Sgt. Keith Wildhaber
A police sergeant in St. Louis, Mo., has been awarded $20 million after he was repeatedly denied a promotion for being gay.
Sgt. Keith Wildhaber sued the St. Louis County police department after he was passed over 23 times for promotion, the St. Louis Post-Dispatch reports.
Wildhaber, who joined the department in 1997 and had received positive written reviews, said he was also transferred to a different precinct in retaliation after he filed a discrimination complaint with the EEOC.
During the trial, Wildhaber accused former St. Louis County Police Board of Commissioners member John Saracino of telling him he should “tone down his gayness” in order to progress to lieutenant. He said the comment felt like he had “been punched in the gut.”
“I think I said, ‘I can’t believe we are having this conversation in 2014.’ It was devastating to hear,” Wildhaber said. “We had never spoken of my sexuality before, and I thought he was just trying to be helpful to me and looking out for my best interest in the promotional process.”
Donna Woodland, the widow of a former county police officer, also testified that she had heard police Capt. Guy Means call Wildhaber “fruity.”
She added that Means had told her at an event in 2015 that Wildhaber was “way too out there with his gayness and he needed to tone it down if he wanted [to be promoted].”
Means testified that he didn’t know Woodland and couldn’t pick her out of a crowd.
She responded by producing photos of them together at the event, and a receipt for a framed picture she had gifted to him because of their friendship — evidence the jury used to justify deciding in favor of Wildhaber.
They ultimately handed Wildhaber $19.9 million in damages — $11.9 million for being discriminated against, and $8 million for being retaliated against for filing a complaint with the EEOC.
“We wanted to send a message,” the jury foreman said after the trial had ended. “If you discriminate you are going to pay a big price…. You can’t defend the indefensible.”

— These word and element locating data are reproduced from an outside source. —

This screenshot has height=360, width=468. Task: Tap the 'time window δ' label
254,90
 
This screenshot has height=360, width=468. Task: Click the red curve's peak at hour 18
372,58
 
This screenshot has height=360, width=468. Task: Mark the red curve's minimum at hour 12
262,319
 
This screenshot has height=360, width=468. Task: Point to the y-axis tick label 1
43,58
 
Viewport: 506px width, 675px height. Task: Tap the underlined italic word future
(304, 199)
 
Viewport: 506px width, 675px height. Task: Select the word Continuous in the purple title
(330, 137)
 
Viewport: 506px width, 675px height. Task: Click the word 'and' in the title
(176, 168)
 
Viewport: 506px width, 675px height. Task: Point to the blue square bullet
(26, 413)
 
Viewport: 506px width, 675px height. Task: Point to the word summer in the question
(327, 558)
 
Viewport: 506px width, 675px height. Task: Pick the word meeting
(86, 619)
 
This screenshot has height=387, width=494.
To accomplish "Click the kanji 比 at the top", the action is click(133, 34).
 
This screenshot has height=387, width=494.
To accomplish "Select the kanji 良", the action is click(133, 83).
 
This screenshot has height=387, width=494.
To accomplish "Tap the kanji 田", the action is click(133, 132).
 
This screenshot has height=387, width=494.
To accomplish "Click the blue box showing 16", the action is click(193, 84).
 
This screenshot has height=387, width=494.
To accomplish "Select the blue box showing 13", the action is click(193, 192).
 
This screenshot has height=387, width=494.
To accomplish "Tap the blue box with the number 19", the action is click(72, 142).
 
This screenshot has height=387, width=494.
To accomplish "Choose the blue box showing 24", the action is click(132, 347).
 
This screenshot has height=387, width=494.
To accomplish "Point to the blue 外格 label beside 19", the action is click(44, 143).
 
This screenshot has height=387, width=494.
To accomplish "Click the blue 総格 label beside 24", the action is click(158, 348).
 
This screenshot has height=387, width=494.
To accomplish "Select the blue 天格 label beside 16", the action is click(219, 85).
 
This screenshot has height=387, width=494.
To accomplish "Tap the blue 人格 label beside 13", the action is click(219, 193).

Wildhaber’s attorney, Russ Riggan, said the county “should be ashamed. Our community deserves better.”
Police Chief Jon Belmar — who testified that Wildhaber’s lawsuit had been used to justify denying promotions — faced calls to resign after the trial concluded, while County Executive Sam Page was urged by two members of the county council to replace the members of the Board of Police Commissioners.
“Belmar should resign,” Councilwoman Lisa Clancy said. “It’s clear to me that there’s a culture of rampant racism and homophobia within the [police department], and this latest incident is now going to cost us $20 million.
“This culture does a massive disservice to the many men and women who wear the badge every day and are truly there to serve and protect us all, no matter of our race or sexual orientation,” she continued.
St. Louis County Prosecutor Wesley Bell said his office would be investigating the trial’s transcripts to review whether perjury charges should be filed against police commanders whose testimony was refuted by evidence.
In a statement, the county police union said, “While we are extremely embarrassed of the alleged actions of some of our Department’s senior commanders, we look forward to the healing process that can begin to take place now that this has been heard in open court.”